Along the way, you are going to be told its “absolutely critical” to carefully plan your brand right out of the gate. But is it really that critical? What about BackRub that ultimately became Google? And Datsun that became Nissan? Do you know where Grey Goose founder Sydney Frank got the name for his new spirit? It has nothing to do with geese or France. He bought the Grey Goose wine brand and figured since he already had the trademarks worldwide that this would save him some time naming his new vodka.

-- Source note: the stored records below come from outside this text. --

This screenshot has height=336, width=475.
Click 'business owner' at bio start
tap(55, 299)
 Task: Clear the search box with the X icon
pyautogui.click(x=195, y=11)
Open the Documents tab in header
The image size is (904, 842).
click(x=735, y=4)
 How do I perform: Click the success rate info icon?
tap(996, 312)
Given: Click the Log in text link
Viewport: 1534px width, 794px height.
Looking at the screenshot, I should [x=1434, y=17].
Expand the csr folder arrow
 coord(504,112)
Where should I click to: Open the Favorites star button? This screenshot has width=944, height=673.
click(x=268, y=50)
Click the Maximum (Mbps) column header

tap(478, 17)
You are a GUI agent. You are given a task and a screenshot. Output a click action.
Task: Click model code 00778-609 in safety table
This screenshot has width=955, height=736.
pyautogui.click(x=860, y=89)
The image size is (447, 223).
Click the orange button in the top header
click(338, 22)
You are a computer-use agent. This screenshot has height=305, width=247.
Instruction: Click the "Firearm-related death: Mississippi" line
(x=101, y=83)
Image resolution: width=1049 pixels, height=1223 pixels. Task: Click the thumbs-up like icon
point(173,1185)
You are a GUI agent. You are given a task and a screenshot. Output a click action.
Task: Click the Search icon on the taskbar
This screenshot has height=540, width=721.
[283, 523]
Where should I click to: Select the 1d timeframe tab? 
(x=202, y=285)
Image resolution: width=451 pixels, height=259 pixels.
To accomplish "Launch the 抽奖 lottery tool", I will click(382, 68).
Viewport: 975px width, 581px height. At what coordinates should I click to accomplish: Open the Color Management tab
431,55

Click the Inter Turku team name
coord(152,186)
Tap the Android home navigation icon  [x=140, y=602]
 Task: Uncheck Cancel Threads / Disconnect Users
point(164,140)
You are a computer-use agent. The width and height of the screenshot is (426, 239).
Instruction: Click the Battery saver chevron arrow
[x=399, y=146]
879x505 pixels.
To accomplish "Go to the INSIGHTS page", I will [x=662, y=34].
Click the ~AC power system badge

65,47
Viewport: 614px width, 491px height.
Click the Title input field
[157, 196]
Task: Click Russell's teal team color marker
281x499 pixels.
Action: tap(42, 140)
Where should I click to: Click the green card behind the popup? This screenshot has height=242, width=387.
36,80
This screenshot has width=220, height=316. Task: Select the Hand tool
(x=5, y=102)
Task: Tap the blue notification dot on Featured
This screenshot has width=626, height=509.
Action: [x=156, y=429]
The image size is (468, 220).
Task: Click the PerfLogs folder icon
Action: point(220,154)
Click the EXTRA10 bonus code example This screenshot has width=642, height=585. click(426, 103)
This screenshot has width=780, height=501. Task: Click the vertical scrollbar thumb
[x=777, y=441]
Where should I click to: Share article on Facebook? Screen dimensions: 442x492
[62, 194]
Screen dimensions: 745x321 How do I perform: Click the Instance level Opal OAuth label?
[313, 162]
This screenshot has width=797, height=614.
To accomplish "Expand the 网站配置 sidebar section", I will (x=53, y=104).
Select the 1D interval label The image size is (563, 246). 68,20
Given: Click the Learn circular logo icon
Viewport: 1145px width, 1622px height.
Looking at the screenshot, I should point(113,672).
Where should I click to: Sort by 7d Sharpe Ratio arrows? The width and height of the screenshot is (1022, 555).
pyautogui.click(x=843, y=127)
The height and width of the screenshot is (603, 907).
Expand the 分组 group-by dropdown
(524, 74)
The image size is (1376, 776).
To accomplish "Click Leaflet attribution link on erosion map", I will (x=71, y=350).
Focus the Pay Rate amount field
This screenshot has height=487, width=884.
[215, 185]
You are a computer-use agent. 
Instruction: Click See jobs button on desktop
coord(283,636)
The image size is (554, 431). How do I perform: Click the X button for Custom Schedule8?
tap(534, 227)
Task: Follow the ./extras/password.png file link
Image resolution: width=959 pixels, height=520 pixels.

There is a great body of academic study devoted to brand design and redesign but be careful not to get too bogged down as new venture entrepreneurs run the risk of spending too much time on catchy names and logos vs the basic blocking and tackling of execution. Yes, there are times when deep, thoughtful analysis about a brand’s design, or even the hiring of a brand architect, makes a lot of sense. But before you have built your product may not be one of those times. Find something you love quickly, even bounce the idea off of friends or experts, but trust your heart. If you are spending three or four weeks in a dedicated manner on this topic, the cost is probably exceeding the benefit. Make a choice and get back to product development and execution ASAP. Tick tock.

This is Part 2 of 3 in a discussion on Venture Branding. Gatorade’s story originated at the University of Florida, Google’s story originated from a mathematical reference. Before it was called Google, founders Larry Page and Sergey Brin originally named their search engine “BackRub”, because the system checked backlinks to estimate the importance of a website. Apple’s story allegedly originated from a combination of Steve Job’s farm experience and his music tastes, namely the Beatles and their Apple Music label. For Grey Goose vodka, there was no beautiful meaning and no expensive branding consultants. This brand choice had nothing to do with winged creatures or France where the vodka was distilled. Rather Grey Goose creator Sydney Frank already owned the brand name via a prior acquisition of a German wine as well as had the brand trademarks registered throughout most of the world. He figured rather than trying to come up with something new and to pay to register it, that Grey Goose would be as good a name as any and that it rolled off the tongue nicely. At the time most people hated the name and did not believe it would be successful. In 2002 Bacardi bought the Grey Goose brand for $2.4 billion. For another entertaining brand story, check out Crystal Skull Vodka. Its all fiction but damn it sure sounds good.

This is Part 1 of 3 in a discussion on Venture Branding. What did “Google” and “Yahoo!” mean to lay-consumers the very first day those businesses launched? Absolutely nothing. How about Grey Goose? Or Nike? Again nothing. In this post we highlight a distinction for entrepreneurs between functional and abstract branding. The difference to note lies in brands that literally say what they do vs. brands that evoke some sort of broader, abstract imagery. The following are worthwhile examples of the distinction between functional and abstract branding:

  • The Coffee Bean & Tea Leaf (1963) vs. Starbucks (1971)
  • Vitamin Water (2000) vs. Gatorade (1965)

In the named examples, its easy to see both functional and abstract can work. But if you go back to the year these companies started, can you imagine the debate over what name was right or not?

A benefit of functional naming is that people get what you do with little or no marketing (read: might save you $$$ trying to communicate to customers), while abstract naming evokes something bigger and allows room for brand growth (read: maybe more catchy now, more flexible to build on later). Often we see brands begin as a hybrid the two, ultimately evolving to just abstract e.g. Apple Computers (1976) to Apple (today), or McDonald’s Hamburgers (1940) to just McDonald’s. Even Starbucks was an evolution as it originated as “Starbucks Coffee, Tea, Spices.”